Dear Damian,
Thank you for your interest. I have added two loops to the earlier code, so now
there are four (nested) loops. The first two loops compare the time of simple
arithmetic and ieee_next_after as described in the original email. The third
and fourth loops are the absolute timing tests that you requested.
The third loop in the appended code iterates over the 32-bit integers and at
each iteration a simple arithmetic operation is performed (that cannot be
optimized away). The fourth loop iterates over the 32-bit reals from
-huge(0.0_real32) to huge(0.0_real32) by way of the ieee_next_after function.
The timings are reported and again we observe the factor of about 200
difference. Compiling with `gfortran -O5` I get 3.9 seconds for the third loop
and 883 seconds for the fourth loop on my Intel i7-1165G7.
Compiling with `-O0` makes no significant difference to the times for
ieee_next_after, but the simple arithmetic tests take longer by about a factor
of two. Nothing unusual there.

DATA EXTRACT ->
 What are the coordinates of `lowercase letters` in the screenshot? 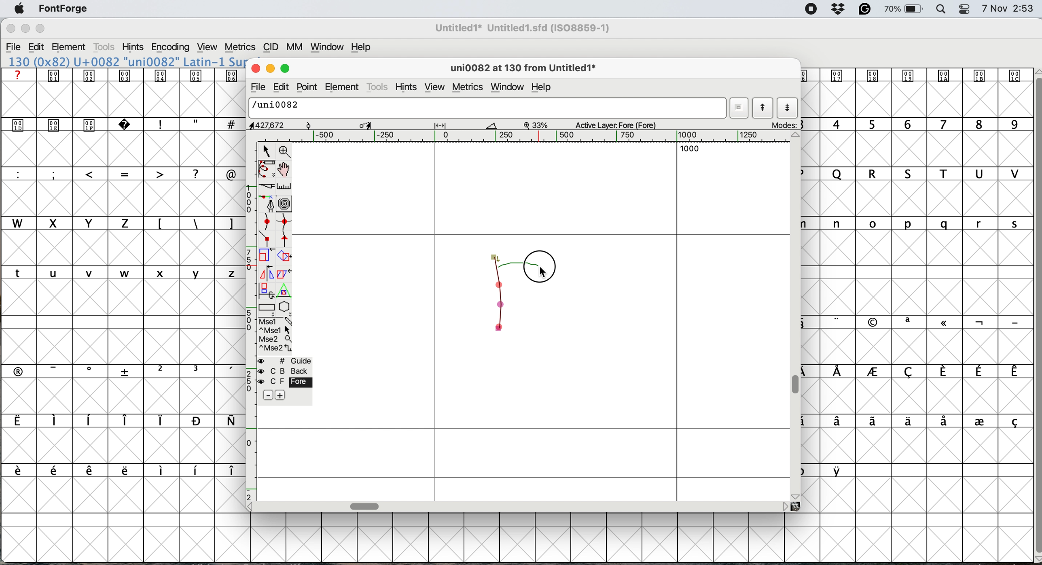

JOB ->
In the email on ieee_next_after timing, how long did the fourth loop take when compiled with `gfortran -O5`?

EXERCISE SOLUTION ->
883 seconds on an Intel i7-1165G7.